ISDN business phone lines come in two flavours, ISDN2 and ISDN30. ISND2 is what’s called a Basic Rate Interface (BRI) circuit. It has two channels each operating at 64 kilobits per second. It is possible to combine a pair of ISDN2 lines together to offer speeds of 256 Kbps which is useful for activities such as video conferencing. ISDN 2 lines can be used for phone calls and data, or a combination of the two.
ISDN30 is a Primary Rate Interface (PRI) circuit. This has 23 channels giving a total speed of 1,544 Kbps. ISDN30 is primarily used for telephone services. It’s suitable for larger organisations that have a PABX system operating inside the company serving multiple extensions.
Both types of ISDN line offer digital clarity and are thus suitable for high-quality use, such as broadcast voice. This does, however, come at a higher cost. To some extent, ISDN has also been superseded by the fibre optic data network, and indeed BT has announced its intention to retire its ISDN infrastructure by 2025 in favour of an IP-based telephone network.
Advantages and disadvantages
So, what do these various types of telephone connection mean for your business? The answer will rather depend on the call volume that you currently handle and how you see that changing in the future. If you’re looking to upgrade an existing connection it will also depend on what type of circuit will work best with your existing equipment.
You also need to look at how your business operates. While landlines offer high quality and levels of reliability, the world is increasingly becoming mobile. This means that businesses are often looking for more flexible telephone options which a traditional landline struggles to provide.
Many firms are starting to implement hybrid options that offer a mix of traditional landline and modern VoIP connectivity. The latest PABX systems are able to combine the two on the same hardware so that calls can be routed by the most effective method.
As we’ve seen, the world of business telephones is changing. Some of the options on offer today won’t be around in a few years’ time and so companies are starting to explore alternatives.
Most common amongst these is Voice over Internet Protocol (VoIP) which allows calls to be made over an internet connection. This is already a viable alternative to a small business phone line, particularly for making long distance or overseas calls, retaining an analogue landline for incoming and local calls.
The move to IP services also means that it is now possible to do away with your in-house PABX. Instead, you can switch to hosted PABX. This is effectively a telephone exchange in the cloud, allowing you to handle all of your call traffic without the need for hardware on your premises. This also facilitates mobile working since calls can be easily rerouted to employees’ mobile phones, allowing them to work from anywhere.
Another consequence of mobile working and the more geographically diverse nature of modern businesses is the use of teleconferencing or video-conferencing. Whilst this can be achieved over ISDN circuits, it’s increasingly something that is carried out using internet connections.

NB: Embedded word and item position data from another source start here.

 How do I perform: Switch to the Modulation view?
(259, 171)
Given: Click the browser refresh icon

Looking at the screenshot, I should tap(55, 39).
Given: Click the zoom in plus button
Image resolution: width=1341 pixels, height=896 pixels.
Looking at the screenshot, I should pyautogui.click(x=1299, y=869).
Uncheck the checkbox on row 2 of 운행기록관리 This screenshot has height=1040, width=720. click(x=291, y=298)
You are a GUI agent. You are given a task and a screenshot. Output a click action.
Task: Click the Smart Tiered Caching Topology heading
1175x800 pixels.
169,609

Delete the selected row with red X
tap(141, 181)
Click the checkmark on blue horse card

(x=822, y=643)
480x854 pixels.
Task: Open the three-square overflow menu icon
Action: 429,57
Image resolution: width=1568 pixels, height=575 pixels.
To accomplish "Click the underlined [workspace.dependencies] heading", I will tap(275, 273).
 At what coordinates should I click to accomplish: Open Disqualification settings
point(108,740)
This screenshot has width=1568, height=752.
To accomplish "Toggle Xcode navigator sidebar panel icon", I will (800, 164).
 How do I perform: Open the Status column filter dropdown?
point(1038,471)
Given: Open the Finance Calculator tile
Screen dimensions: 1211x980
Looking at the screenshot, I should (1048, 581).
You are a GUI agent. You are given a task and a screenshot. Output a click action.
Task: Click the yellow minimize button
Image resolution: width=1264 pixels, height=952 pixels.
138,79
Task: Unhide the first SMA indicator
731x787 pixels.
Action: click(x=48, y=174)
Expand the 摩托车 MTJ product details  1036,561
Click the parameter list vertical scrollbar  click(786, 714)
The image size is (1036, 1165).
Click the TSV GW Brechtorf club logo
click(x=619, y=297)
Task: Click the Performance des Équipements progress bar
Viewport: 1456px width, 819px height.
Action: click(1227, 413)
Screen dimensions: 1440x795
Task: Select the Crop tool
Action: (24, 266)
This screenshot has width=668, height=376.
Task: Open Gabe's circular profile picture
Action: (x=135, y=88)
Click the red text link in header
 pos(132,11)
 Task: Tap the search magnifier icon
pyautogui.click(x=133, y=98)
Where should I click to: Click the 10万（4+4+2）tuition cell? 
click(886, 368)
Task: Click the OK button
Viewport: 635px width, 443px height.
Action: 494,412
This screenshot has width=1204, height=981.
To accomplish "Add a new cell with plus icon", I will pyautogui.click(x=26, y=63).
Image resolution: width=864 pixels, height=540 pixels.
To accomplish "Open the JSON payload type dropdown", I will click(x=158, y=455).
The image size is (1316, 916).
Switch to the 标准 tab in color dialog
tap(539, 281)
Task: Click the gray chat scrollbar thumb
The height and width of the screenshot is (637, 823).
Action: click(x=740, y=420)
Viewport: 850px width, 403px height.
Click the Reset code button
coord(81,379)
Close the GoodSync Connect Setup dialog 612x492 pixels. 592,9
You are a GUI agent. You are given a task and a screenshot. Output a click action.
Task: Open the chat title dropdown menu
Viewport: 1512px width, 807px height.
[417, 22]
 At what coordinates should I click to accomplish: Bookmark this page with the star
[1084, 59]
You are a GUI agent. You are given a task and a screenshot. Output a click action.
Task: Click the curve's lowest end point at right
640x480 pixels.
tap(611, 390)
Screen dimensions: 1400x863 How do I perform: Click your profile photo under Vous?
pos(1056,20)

There are, of course, some drawbacks to current VoIP systems. Call quality can vary because of the way in which the calls are routed over the internet, and if you lose your internet connection you also lose your phones. For smaller businesses, the initial setup and switch to VoIP can also prove costly. While some IP calls may be free, that’s usually only the case if the person you are calling is using the same network unless provided with an inclusive call bundle.
Choosing a supplier
When looking for a supplier for your business phone lines, there is a wealth of choice, so how do you decide which service to choose? The first thing to consider is that the majority of providers market actually deliver the same product installed and maintained by BT Openreach. So, when choosing individual suppliers, you will clearly need to consider the cost of business phone line rental, but there are other costs too. You need to look at the call packages available and at any additional costs that may be incurred by installing a telephone line, for example.
Remember that business tariffs are different from domestic ones, so understand what you’re paying for. If most of your outgoing calls are made during daytime business hours, these will be considered as ‘peak’ so look for a package that offers you the best rates at peak times. It is also important to take other types of rates into account as many providers may charge a setup fee for making a call in addition to the pence per minute rate
If your business uses mobile phones then you should consider a combined deal for your mobile and landline communications. This will help you to control costs and streamline the distribution of calls to the appropriate people.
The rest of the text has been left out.